Le venature del cuore. Il drammatico realismo della passione fotografato da Maria Grazia Candiani, il cuore di Paolo e Francesca (per La Divina con i Media – maggio Cavriago) colpisce senza pietà. E’ un cuore che si gonfia e sta lì per scoppiare. Attorno a questo cuore avviene una tempesta. Non c’è amore senza sesso, libera espressione di desiderio, e il rosso telo volante sprizza libidine nell’aria. Non c’è il minimo pudore in questa foto, le nostre segrete voglie sono spiattellate davanti a tutti, sfacciatamente. Dante ci ha raccontato quanto fosse colpito dalla loro passione, Candiani ci riporta in foto anche il turbamento espresso dal sommo poeta. L’amore porta turbamento a chi lo vive, ma anche a chi lo guarda. E noi, di fronte a questa foto, viviamo turbamento.
Ci chiediamo ogni giorno come era prima, come era prima che tutto questo pandemonio fosse iniziato.
E’ un po’ come tutte quelle cose che diamo per scontate: ci rendiamo conto della loro importanza solo quando non le possediamo più. La libertà è la prima (beh, ok, prima c’è la salute, naturalmente). La libertà di espressione, tra le tante libertà. Perfino nei sistemi più totalitari, più militarizzati, più violenti e truci l’arte viene vista pericolosamente.
Perché l’arte è più potente di qualsiasi altra cosa sulla Terra. L’amore? Certo, l’amore, ma l’arte… Per questo noi continuiamo come se non stesse succedendo nulla là fuori. No, non è esatto.

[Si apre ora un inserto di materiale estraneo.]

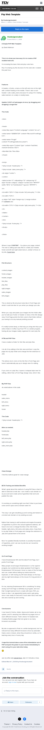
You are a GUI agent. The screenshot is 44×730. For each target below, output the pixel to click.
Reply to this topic (22, 29)
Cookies (37, 724)
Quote (9, 669)
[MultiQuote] (3, 669)
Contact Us (28, 724)
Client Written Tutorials (20, 22)
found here (11, 252)
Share (11, 702)
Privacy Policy (17, 724)
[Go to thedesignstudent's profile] (4, 38)
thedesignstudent (9, 20)
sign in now (12, 682)
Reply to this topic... (13, 691)
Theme (7, 724)
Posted (14, 39)
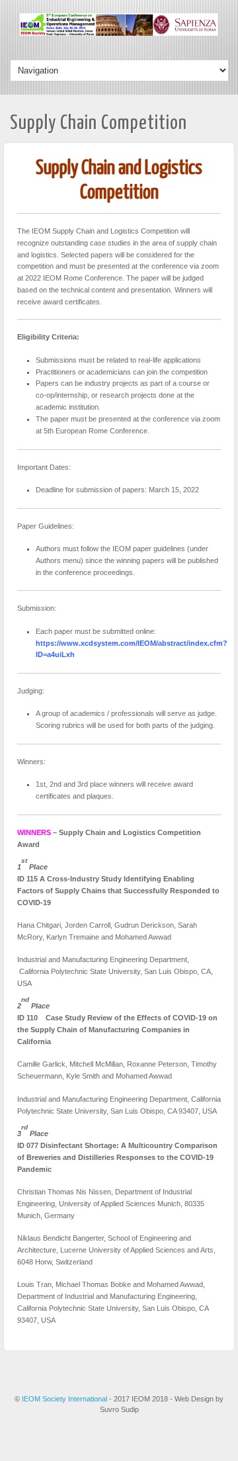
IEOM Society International (65, 1399)
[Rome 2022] (119, 33)
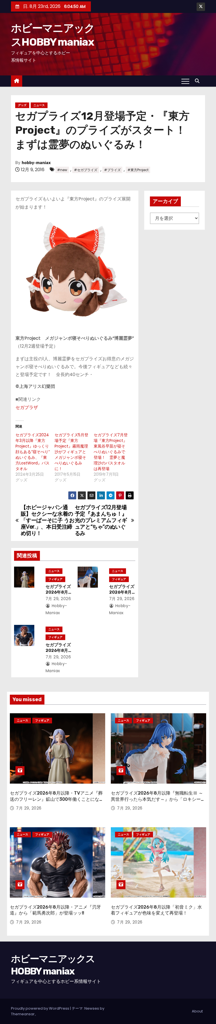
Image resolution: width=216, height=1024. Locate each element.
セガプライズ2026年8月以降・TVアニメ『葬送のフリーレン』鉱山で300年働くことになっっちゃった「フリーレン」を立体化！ (57, 799)
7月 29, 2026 (58, 599)
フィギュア (55, 579)
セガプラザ (26, 407)
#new (62, 169)
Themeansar (23, 1014)
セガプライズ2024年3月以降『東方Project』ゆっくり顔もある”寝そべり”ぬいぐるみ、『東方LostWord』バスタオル (32, 451)
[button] (198, 81)
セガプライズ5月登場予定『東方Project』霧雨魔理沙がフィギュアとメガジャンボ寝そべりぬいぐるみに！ (71, 451)
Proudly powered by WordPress (40, 1008)
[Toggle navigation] (185, 81)
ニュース (39, 105)
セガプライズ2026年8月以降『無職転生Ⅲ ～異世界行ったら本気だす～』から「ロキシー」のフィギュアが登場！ (158, 799)
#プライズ (112, 169)
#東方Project (137, 169)
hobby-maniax (36, 162)
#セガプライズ (85, 169)
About (197, 1011)
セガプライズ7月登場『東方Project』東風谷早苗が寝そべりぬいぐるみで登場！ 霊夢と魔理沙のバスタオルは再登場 (111, 451)
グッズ (22, 105)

Gli artisti durante le guerre continuavano a fare gli artisti e non potevano farlo se la guerra fosse stata l’abisso da cui non poter più uscire, qualcosa che annichilisse perfino l’ultima delle speranze dell’uomo: la speranza di sperare. I cittadini continuarono a fare i cittadini e gli artisti a fare gli artisti. “A Oriente di Oriente” è il tema del prossimo nostro L’ArtiFestival a settembre 2021.
Continuiamo a guardare oltre i portali della nostra immaginazione e cultura. Vedremo dove stavolta ci porteranno.